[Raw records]
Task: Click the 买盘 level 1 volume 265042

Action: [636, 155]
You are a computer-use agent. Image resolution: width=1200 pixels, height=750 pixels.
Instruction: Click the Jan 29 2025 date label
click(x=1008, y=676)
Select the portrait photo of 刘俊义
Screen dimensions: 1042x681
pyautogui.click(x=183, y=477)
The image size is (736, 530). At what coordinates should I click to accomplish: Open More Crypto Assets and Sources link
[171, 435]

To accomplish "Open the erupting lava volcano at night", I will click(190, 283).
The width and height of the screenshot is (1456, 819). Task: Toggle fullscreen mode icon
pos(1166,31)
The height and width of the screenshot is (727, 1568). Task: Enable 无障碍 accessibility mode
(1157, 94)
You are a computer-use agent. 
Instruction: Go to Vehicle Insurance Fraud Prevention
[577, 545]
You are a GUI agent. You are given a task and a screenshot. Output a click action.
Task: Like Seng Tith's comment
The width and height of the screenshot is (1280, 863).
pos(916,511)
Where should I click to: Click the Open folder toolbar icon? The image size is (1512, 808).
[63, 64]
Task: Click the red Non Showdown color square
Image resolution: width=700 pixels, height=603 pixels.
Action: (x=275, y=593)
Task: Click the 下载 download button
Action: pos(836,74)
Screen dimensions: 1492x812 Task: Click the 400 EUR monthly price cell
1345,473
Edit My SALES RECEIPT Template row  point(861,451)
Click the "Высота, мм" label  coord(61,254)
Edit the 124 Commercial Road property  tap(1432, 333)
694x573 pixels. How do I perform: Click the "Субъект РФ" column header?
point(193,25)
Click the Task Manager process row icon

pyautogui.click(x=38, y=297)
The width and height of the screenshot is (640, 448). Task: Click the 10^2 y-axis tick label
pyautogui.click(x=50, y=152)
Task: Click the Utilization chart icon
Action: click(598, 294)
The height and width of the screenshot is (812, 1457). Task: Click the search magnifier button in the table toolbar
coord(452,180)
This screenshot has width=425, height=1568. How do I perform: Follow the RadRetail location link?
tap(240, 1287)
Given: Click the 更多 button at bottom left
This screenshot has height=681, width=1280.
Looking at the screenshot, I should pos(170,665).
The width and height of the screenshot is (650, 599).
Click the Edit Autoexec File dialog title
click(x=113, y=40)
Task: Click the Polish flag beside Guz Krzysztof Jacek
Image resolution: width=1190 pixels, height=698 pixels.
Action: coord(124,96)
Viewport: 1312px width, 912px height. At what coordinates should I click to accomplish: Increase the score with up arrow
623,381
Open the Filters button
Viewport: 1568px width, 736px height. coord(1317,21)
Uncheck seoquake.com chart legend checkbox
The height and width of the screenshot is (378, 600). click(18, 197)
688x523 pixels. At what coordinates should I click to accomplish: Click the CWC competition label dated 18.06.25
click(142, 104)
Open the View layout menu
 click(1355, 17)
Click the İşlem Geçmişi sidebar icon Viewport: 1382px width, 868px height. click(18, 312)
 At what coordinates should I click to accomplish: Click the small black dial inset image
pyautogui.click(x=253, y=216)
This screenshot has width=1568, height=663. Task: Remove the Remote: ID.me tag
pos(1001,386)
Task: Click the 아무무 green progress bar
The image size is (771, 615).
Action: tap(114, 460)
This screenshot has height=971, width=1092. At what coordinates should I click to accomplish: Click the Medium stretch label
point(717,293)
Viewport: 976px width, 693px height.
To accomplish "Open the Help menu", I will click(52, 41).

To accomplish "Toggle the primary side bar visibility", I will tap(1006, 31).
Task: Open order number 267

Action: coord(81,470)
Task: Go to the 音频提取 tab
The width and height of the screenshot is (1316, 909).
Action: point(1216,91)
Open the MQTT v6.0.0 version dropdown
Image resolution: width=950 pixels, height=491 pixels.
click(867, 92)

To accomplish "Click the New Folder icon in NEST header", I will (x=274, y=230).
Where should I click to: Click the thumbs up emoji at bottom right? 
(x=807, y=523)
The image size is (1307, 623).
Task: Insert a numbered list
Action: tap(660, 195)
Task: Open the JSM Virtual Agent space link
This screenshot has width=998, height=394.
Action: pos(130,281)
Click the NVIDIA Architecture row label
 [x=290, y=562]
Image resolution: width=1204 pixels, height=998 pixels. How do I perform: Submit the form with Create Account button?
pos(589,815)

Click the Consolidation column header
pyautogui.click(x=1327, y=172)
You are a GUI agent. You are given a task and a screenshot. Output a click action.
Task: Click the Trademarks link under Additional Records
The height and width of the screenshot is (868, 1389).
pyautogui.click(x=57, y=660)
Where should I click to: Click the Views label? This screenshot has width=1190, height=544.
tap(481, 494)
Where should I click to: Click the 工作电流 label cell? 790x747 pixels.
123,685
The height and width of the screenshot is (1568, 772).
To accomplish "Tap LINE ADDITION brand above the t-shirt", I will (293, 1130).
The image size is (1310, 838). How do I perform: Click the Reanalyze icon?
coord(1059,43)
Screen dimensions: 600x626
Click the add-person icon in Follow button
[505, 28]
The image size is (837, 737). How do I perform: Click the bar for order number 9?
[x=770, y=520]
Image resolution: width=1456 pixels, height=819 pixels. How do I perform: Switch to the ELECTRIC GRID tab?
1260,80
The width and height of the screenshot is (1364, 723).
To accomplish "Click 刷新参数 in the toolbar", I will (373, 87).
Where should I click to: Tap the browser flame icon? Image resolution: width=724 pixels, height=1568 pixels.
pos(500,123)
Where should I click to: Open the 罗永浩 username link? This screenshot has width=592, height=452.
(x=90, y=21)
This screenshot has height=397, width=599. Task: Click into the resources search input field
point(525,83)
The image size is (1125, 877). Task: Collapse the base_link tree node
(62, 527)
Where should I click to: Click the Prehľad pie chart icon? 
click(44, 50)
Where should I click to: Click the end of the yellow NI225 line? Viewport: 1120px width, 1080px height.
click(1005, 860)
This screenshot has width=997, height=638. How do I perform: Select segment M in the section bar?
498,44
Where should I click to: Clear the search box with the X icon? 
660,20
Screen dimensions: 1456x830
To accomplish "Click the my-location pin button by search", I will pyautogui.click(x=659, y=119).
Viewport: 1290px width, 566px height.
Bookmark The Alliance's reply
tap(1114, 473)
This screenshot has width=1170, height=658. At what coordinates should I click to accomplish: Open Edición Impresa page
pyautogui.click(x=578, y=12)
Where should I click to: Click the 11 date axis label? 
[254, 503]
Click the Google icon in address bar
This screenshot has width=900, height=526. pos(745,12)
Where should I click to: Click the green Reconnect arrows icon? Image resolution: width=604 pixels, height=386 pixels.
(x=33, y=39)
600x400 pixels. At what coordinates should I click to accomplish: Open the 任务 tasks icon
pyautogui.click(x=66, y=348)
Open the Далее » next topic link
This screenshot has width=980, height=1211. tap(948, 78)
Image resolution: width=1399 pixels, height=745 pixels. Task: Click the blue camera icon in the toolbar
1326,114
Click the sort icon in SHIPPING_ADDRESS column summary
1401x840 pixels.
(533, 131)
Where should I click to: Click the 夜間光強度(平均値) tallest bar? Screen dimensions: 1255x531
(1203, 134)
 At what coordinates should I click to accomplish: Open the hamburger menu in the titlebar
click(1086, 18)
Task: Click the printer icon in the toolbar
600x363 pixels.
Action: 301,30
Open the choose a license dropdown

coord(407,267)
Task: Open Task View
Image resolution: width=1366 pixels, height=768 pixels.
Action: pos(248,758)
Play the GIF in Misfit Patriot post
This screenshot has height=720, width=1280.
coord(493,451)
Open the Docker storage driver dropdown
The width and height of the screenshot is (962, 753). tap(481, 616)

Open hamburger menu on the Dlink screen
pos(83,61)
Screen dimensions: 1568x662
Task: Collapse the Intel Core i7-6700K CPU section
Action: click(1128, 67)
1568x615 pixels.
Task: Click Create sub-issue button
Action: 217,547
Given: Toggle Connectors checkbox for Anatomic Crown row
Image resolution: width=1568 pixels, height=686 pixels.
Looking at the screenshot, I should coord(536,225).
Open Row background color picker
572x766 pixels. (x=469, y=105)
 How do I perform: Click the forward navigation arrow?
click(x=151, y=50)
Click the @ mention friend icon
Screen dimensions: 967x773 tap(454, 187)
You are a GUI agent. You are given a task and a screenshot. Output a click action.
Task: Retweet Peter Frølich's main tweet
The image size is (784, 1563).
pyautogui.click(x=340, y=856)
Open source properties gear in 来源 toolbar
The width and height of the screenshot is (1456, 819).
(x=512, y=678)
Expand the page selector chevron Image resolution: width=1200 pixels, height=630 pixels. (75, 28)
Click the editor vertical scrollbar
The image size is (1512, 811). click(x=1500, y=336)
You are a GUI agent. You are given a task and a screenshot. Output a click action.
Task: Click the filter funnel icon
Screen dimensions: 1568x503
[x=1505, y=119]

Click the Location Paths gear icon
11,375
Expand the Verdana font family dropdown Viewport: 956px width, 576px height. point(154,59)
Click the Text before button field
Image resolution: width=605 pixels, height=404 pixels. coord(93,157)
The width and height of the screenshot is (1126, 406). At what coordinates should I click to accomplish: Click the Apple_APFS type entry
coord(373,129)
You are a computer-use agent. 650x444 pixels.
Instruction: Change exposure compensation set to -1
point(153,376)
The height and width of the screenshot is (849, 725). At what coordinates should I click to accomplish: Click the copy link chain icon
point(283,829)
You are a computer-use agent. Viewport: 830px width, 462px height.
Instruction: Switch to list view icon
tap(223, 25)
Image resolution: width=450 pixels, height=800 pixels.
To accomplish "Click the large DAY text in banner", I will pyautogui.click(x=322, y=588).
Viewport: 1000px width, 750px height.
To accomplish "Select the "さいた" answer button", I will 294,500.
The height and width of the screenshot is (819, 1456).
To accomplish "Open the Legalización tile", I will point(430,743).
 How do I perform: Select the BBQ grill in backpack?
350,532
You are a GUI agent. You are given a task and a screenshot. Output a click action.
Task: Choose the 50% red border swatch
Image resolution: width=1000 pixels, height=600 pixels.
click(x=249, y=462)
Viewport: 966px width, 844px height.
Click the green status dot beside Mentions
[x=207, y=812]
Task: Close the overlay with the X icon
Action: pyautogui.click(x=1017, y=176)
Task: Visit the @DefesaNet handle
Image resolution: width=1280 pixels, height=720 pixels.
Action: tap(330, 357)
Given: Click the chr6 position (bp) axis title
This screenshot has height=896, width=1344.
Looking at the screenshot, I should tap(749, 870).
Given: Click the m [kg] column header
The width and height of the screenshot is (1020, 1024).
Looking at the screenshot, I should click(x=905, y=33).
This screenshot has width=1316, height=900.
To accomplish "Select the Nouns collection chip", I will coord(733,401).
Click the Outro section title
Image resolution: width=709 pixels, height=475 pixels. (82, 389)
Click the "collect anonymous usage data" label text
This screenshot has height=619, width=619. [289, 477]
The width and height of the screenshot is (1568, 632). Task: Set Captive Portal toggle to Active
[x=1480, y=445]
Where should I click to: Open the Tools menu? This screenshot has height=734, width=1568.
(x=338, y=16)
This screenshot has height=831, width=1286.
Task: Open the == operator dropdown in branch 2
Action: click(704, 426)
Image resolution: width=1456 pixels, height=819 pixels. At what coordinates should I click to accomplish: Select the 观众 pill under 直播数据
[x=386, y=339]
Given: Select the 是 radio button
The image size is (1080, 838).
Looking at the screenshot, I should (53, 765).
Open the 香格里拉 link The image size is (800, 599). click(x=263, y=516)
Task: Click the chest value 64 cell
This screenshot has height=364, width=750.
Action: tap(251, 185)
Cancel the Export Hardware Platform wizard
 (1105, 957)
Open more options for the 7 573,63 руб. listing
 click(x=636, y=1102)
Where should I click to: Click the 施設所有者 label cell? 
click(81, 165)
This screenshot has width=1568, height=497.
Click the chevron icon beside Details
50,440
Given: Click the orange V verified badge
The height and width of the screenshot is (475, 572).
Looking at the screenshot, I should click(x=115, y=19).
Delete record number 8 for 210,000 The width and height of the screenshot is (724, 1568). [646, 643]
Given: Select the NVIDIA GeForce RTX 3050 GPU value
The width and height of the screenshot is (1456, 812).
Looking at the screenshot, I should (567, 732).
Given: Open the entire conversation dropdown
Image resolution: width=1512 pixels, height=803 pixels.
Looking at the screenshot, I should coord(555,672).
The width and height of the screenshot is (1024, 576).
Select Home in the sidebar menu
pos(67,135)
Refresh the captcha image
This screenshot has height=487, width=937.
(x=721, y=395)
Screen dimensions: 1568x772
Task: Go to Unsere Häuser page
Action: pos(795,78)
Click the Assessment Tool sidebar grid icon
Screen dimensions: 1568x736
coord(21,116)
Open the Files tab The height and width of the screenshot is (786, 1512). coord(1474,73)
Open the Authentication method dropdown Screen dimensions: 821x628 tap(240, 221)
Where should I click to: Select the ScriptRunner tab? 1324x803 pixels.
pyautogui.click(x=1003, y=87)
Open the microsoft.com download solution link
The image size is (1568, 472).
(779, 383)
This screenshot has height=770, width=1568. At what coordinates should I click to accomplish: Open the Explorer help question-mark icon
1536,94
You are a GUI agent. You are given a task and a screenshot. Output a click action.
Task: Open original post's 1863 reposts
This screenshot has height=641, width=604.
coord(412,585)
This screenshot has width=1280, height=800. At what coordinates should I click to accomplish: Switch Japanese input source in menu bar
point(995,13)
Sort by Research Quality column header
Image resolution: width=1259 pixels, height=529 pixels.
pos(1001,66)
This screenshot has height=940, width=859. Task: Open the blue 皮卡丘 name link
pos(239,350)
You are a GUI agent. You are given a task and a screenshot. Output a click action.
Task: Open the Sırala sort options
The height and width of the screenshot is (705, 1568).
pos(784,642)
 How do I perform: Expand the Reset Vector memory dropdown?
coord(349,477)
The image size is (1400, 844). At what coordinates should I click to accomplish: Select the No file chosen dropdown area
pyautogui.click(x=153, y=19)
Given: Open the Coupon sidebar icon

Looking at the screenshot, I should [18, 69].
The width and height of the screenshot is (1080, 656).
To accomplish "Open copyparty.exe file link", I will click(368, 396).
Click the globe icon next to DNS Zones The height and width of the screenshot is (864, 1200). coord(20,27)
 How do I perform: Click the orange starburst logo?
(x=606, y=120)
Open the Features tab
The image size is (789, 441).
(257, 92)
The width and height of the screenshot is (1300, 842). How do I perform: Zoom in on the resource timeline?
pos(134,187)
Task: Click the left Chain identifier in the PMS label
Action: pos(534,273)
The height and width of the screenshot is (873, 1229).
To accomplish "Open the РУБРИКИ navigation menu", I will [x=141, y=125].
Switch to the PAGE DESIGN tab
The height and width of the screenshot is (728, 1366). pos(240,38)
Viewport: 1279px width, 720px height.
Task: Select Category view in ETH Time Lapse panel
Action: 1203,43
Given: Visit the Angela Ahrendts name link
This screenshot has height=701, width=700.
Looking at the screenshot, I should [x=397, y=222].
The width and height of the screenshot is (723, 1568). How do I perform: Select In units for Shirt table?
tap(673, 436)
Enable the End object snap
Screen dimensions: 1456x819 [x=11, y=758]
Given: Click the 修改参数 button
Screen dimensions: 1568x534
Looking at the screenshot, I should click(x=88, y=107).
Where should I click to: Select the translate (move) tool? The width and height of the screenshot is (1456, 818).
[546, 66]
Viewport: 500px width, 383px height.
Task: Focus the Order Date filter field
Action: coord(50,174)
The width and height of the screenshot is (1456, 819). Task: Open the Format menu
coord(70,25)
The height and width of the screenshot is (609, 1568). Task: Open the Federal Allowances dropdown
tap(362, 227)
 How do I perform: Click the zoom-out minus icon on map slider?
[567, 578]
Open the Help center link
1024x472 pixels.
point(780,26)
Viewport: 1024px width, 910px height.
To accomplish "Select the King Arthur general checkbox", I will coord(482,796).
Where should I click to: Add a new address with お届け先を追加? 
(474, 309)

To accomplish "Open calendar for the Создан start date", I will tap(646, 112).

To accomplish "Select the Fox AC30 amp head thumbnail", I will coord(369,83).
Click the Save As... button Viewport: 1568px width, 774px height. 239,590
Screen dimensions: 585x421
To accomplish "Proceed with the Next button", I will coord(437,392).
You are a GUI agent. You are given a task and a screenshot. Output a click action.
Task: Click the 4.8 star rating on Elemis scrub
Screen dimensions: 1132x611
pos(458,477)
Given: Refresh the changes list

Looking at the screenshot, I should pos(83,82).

* GIVEN INSTRUCTION
How many lines of the entries above contain the string "point"? Reply with the number alone.

* ANSWER FOR THIS EXERCISE
11